必然は偶然、偶然は必然 第六話

「イ、イオン様・・・何を・・・」
「ティア、忘れてはいませんよね?貴女がこのバチカルのファブレ邸において何をしたのかを?」
「っ・・・!」
たまらずティアが何をと言いかけるが、すかさず絶対零度の声で見下すような声をイオンが向けるとようやく思い出したようでティアはハッと顔を青くして下を向く。
「ゴールドバーグ将軍、ヴァンにその疑いがあるということはティアにもその疑いがあると見ているのですよね?」
「は、はい・・・実行犯という点で見るならこれ以上ない人物ですので、そちらも出来るなら是非お引き渡しをお願いしたいのですが・・・」
そこからゴールドバーグに視線をイオンは向けると、ゴールドバーグは凄まじい圧を感じたのか妙に動揺しながらティアの引き渡しを口にする。



・・・以前ティアに関して身柄引き渡しを願われなかった理由については、2つ考えられる。1つ目はティアの近くに確実に擁護に入ると思われていたイオンの存在があったから、2つ目はイオンから離れてもティアがいただろう場所は手駒の引き渡しを確実に渋って圧力をかけるモースの存在があったから・・・つまり、周りにティアをはからずも守る存在がいたからになる。だが今のイオンはそんなことはしないし、むしろさっさと消えろとすら思っている。
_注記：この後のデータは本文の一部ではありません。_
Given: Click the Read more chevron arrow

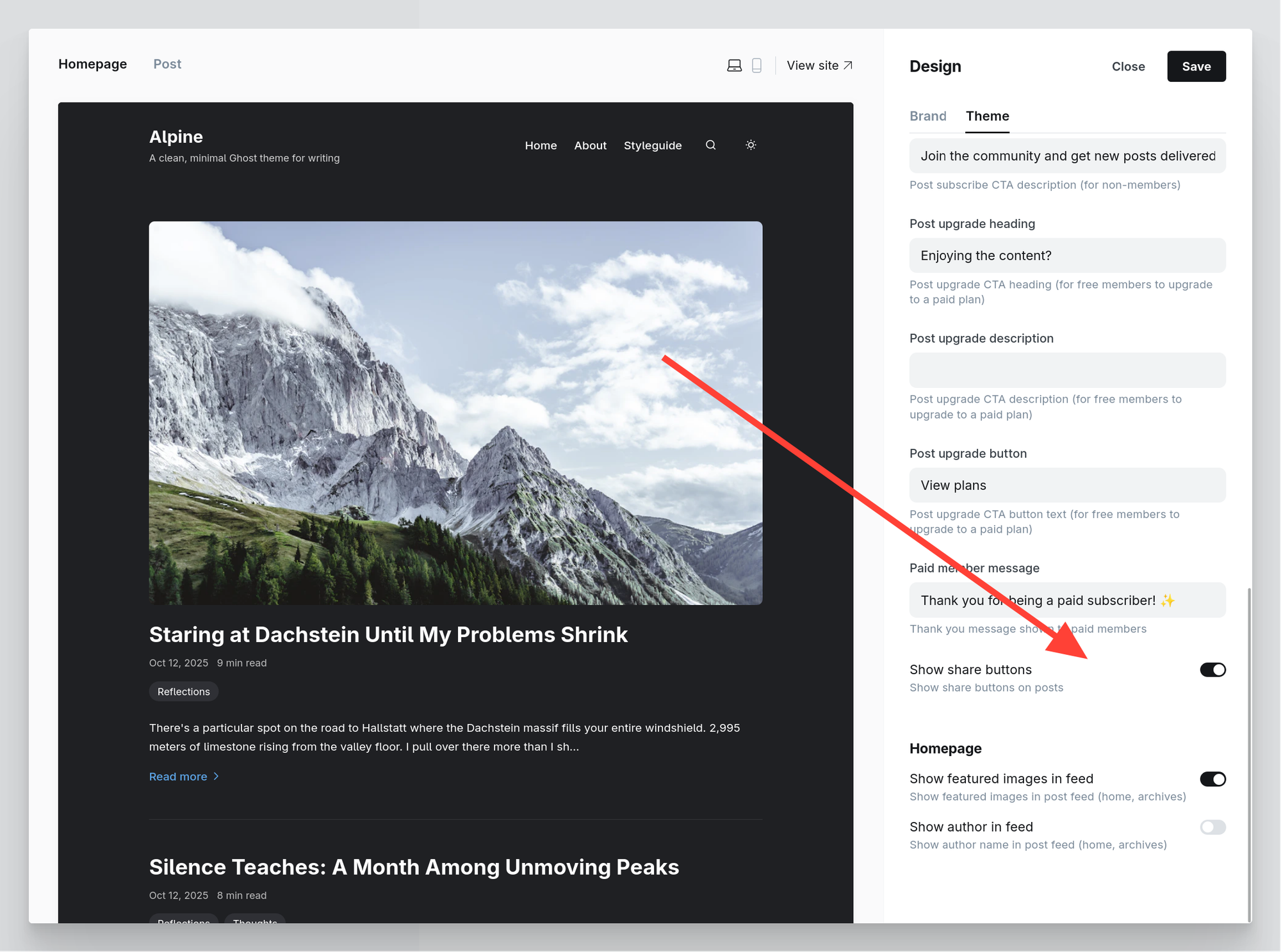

「構いません。いくら彼女に訳を聞いても導師である私にすら口をつぐみ話そうとしてくれませんので、ファブレ邸を襲った訳はじっくりとお聞きください」
「イオン様!それは、個人的な理由と・・・!」
「黙りなさいティア・・・ではゴールドバーグ将軍、二人をお連れしてください」
「はっ・・・では私は二人をお連れしますので失礼します・・・後はセシル少将が引き継ぎますので、少将になんなりとお命じください・・・では」
「セシル少将です。よろしくお願いいたします」
そんなゴールドバーグに対し一瞬の間もなく即答したイオンにティアは尚も言い訳にもならない言葉を盾にしようとするが、絶対零度の氷をまとった言葉の槍ですぐに盾を貫いて黙らせゴールドバーグに捕縛の許可を出す。ゴールドバーグは落ち着いているヴァンと憔悴して何も言えないティアを周りにいる兵士達に捕縛するよう目で合図すると、セシル少将を紹介して礼を残し二人をすぐに捕縛した兵士達と共に場を離れていく。そして場に残ったのは丁寧にちゃんとした軍人として頭を下げるセシル少将と幾人かの兵士達。
「ではセシル少将、場も落ち着きを見せたので改めて自己紹介しましょう。ローレライ教団導師イオンです。マルクト帝国皇帝ピオニー九世陛下に請われ親書をお持ちいたしました。国王インゴベルト六世陛下にお取り次ぎ願えますか?」
「無論です。ですがルーク様が帰国された事と自宅にルーク様をお送りしなければなりませんので、ファブレ邸に寄り少々時間を取りますがよろしいでしょうか?」
「あ、いや。ちょっと待ってくれ、セシル少将」
邪魔者がいなくなったことで本来の導師としての顔でイオンが要件を述べると、セシル少将は丁寧に答えながらもルークを自宅に送っていいのか確認を取ろうとするがルークがすかさず手を出し会話を止める。
「俺は導師にカーティス大佐と共に陛下の元に顔を出す、和平の仲介を二人から頼まれたからな。それに陛下と顔を合わせておきたいからな、家にはその後戻るからまだ寄らなくてもいい」
「そういうことでしたら・・・わかりました」
「それでついでと言っちゃなんだが誰か適当な兵士を付けてこの傭兵団にエンゲーブから俺を護衛してきた分の報酬を支払うよう、先に家に連れてってもらえないか?全員が無理なら代表のクラトスだけ入れればいいから」
「・・・公爵がどう答えるかはわかりませんが、そういう事情でしたら1人くらいは入れるでしょう。この兵士に今までの事も含め報酬の話を通すように言いますので、私に付いてきていただいてよろしいでしょうか?今から城までご案内致しますので・・・」
「あぁ」
家にはすぐ戻らない事とクラトス達への報酬の件、2つを通すようにルークから言われセシル少将は了承しながらも本来の役目の案内をすると言い出し、ルークも頷いて返す。